By using a translucent epoxy resin as the material of the plastic film substrate,
A substrate thickness of 0.1 mmt or more can be secured, and the substrate itself becomes stiff and easy to handle. Therefore, even when assembling the liquid crystal display element, a sufficient flatness can be obtained without causing deformation, so that it is possible to provide a plastic film liquid crystal display element of a super twisted nematic mode.

Further, since the retardation is very small even when the substrate is formed thick, the display quality of the liquid crystal display device is improved. In addition, due to heat resistance, processing temperature conditions at the time of forming an alignment film or the like are reduced, and processing at a higher temperature becomes possible. Therefore, the selection range of the constituent materials of the liquid crystal display element such as the alignment film is widened. Furthermore, since it is less susceptible to temperature and humidity than PES, it is possible to provide a plastic film liquid crystal display element with dimensional stability.

[Brief description of the drawings]

FIG. 1 is a cross-sectional view showing a configuration of a plastic film liquid crystal display element 1 according to one embodiment of the present invention.

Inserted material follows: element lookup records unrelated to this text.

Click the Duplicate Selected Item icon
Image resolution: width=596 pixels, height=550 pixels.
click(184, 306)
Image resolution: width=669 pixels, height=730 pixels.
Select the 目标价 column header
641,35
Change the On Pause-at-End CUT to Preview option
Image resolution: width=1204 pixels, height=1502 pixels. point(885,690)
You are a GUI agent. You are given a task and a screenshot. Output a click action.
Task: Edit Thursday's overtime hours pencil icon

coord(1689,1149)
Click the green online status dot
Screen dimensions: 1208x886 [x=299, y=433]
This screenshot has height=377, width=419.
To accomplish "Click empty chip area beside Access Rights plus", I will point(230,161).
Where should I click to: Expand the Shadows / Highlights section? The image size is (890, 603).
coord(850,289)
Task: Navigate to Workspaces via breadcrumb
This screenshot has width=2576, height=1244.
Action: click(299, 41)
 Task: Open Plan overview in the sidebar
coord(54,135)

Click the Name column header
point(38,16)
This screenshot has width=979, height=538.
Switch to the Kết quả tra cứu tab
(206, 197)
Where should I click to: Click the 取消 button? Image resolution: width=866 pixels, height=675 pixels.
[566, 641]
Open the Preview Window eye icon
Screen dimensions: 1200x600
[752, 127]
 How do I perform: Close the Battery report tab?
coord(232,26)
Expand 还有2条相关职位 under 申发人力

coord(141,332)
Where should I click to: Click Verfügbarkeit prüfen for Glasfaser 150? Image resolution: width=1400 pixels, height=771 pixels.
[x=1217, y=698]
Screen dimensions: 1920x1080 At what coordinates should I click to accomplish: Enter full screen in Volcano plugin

FIG. 2 is a sectional view showing a configuration of a plastic film liquid crystal display element 18 according to another embodiment of the present invention.

[Explanation of symbols]

 Reference Signs List 1,18 Liquid crystal display element 2,3 Transparent substrate 4,5 Hard coat layer 6,7 Undercoat layer 8,9 Transparent conductive film 10,11 Top coat layer 12,13 Alignment film 14 Liquid crystal material 15 Seal member 16,17 Polarized light Plate 19,20 Gas barrier layer

──────────────────────────────────────────────────続 き Continuing on the front page (72) Inventor Makoto Iwamoto 22-22 Nagaikecho, Abeno-ku, Osaka City, Osaka Prefecture Inside Sharp Corporation (72) Inventor Kyohei Iso 22-22-22 Nagaikecho, Abeno-ku, Osaka City, Osaka Sharp Stock In-company (56) References JP-A-61-41122 (JP, A) JP-A-62-105102 (JP, A) JP-A-63-300221 (JP, A) (58) Fields investigated (Int. . ^7, DB name) G02F 1/1333 G02F 1/13 101 G09F 9/30

Claims (2)

(57) [Claims] 1. A method of manufacturing a plastic film liquid crystal display device having a liquid crystal layer interposed between a pair of plastic film substrates, wherein the substrate is manufactured by using a molding die. 2. The method for manufacturing a plastic film liquid crystal display device according to claim 1, wherein said mold is formed of polished glass.